----- TEKS BACAAN -----
Dany Chaniago, Eks. Syabab HTI Kalbar saat memberikan materi Simulasi Radikalisme di IAIN Pontianak |
Jika ketika halaqoh (pengajian eksklusif) saya diajari melakukan tahkim terhadap siapapun bahkan mencap kafir negara, namun para pendidik tetap menganggap saya mahasiswa biasa, barangkali waktu itu tengah mencari jatidiri, tak menunjuk muka. Sembari berdialektik halus, disuguhi aneka bahan bacaan terkait agama dan kebangsaan. Membuka ruang dan dinamika berpikir perlahan-lahan.
Tampil sebagai Pemateri terakhir sesi pagi, saya tidak memberikan paparan yang berat. Hanya sekedar menguji sejauh mana tingkat literasi sekitar 450 adik-adik mahasiswa semester 2 - semester 6, Panitia pun berkenan membantu memutarkan film berdurasi 2 menit berjudul, "Jejak Khilafah di Nusantara" karangan HTI.
Selanjutnya kami berdiskusi, lalu saya melempar tanya, "Apakah Anda setuju dengan film barusan?" Sorak-sorai menyahut, "Tidak Pak". Akan tetapi terdapat sayup-sayup seperti takut bersuara, sedikitnya 1 mahasiswa mengaku setuju konsep Khilafah jika diterapkan di Indonesia. Alasan dia: Praktek hukum di negeri ini seringkali tumpul ke atas dan tajam ke bawah, belum lagi fenomena korupsi yang menggurita, jadi pekerjaan rumah bersama.
Menyambut argumentasi tersebut, saya lantas tersenyum dan bercanda bahwa "mahasiswa" seperti kamu amat sangat rentan terpapar ekstrimisme, bersambung tawa silih berganti semua yang hadir di ruangan Abdur Rani. Sesungguhnya kontra-narasi untuk membalikkan keadaan tidaklah sulit. Cukup hadirkan pandangan, "Sejatinya HTI sendiri, mereka anti Khilafah". Mengapa demikian? Sebab sesama kelompok garis keras hingga detik ini tak pernah saling sepakat Siapa Pimpinan Daulah Khilafah dan dimana Posisi Pusat Pemerintahannya. Mengapa mereka tak melebur bersatu terlebih dahulu, malah membelah dalam banyak friksi?
-----
__SOAL LATIHAN__.
- A) Salin tanpa perubahan bagian teks bacaan tentang radikalisme yang dimulai dari "Tampil sebagai Pemateri" dan diakhiri dengan "pekerjaan rumah bersama.".
- B) Jawab pertanyaan berikut berdasarkan teks bacaan tentang radikalisme.
(i) Berapa kira-kira jumlah mahasiswa yang hadir, dan dari semester berapa saja?
(ii) Apa judul film yang diputar, dan berapa lama durasinya?
(iii) Di ruangan apa orang-orang yang hadir tertawa silih berganti?
----- CUPLIKAN CATATAN -----
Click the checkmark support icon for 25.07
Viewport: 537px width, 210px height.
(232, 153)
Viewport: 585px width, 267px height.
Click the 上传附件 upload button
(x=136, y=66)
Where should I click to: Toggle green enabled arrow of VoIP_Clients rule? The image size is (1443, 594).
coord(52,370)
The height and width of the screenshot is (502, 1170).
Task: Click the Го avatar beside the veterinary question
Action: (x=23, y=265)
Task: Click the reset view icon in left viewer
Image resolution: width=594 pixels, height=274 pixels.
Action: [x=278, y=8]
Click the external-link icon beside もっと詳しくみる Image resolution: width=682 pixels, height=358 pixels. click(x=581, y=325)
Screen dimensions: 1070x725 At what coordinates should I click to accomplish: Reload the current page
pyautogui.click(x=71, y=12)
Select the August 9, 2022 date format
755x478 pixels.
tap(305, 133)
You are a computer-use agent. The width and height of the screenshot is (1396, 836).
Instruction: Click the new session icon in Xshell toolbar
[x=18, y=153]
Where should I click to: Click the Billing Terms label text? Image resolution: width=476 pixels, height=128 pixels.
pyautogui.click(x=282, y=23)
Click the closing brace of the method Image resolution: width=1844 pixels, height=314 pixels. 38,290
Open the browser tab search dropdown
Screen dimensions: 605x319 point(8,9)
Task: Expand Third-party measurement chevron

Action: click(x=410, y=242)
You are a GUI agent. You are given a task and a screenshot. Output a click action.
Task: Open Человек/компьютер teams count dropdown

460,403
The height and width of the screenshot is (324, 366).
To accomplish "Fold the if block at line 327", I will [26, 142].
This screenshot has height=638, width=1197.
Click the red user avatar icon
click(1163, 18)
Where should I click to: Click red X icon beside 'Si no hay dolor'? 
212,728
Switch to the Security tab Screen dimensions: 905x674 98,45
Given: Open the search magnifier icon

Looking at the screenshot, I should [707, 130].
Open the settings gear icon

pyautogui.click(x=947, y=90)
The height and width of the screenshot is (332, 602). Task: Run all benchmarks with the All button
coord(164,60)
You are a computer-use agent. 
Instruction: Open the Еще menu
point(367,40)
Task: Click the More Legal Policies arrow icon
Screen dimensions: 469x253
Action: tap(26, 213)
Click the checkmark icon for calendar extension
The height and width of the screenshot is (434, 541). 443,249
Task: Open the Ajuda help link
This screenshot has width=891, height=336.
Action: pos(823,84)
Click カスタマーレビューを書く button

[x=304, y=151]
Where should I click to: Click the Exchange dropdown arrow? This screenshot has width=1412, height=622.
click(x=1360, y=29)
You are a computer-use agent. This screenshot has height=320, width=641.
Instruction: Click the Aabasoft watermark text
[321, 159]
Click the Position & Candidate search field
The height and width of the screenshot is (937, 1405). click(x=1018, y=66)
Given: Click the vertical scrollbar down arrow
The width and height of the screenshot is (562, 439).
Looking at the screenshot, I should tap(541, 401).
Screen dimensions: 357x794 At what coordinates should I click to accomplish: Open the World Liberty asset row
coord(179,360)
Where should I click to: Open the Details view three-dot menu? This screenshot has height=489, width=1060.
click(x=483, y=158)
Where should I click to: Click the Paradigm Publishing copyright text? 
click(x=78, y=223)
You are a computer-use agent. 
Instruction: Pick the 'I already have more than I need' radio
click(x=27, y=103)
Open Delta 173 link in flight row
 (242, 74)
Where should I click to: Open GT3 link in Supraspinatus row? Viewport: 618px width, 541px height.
-----
__JAWABAN ANDA__.
- A)
Tampil sebagai Pemateri terakhir sesi pagi, saya tidak memberikan paparan yang berat. Hanya sekedar menguji sejauh mana tingkat literasi sekitar 450 adik-adik mahasiswa semester 2 - semester 6, Panitia pun berkenan membantu memutarkan film berdurasi 2 menit berjudul, "Jejak Khilafah di Nusantara" karangan HTI.
Selanjutnya kami berdiskusi, lalu saya melempar tanya, "Apakah Anda setuju dengan film barusan?" Sorak-sorai menyahut, "Tidak Pak". Akan tetapi terdapat sayup-sayup seperti takut bersuara, sedikitnya 1 mahasiswa mengaku setuju konsep Khilafah jika diterapkan di Indonesia. Alasan dia: Praktek hukum di negeri ini seringkali tumpul ke atas dan tajam ke bawah, belum lagi fenomena korupsi yang menggurita, jadi pekerjaan rumah bersama.

- B)
(i) Sekitar 450 mahasiswa, dari semester 2 sampai semester 6.
(ii) "Jejak Khilafah di Nusantara", berdurasi 2 menit.
(iii) Di ruangan Abdur Rani.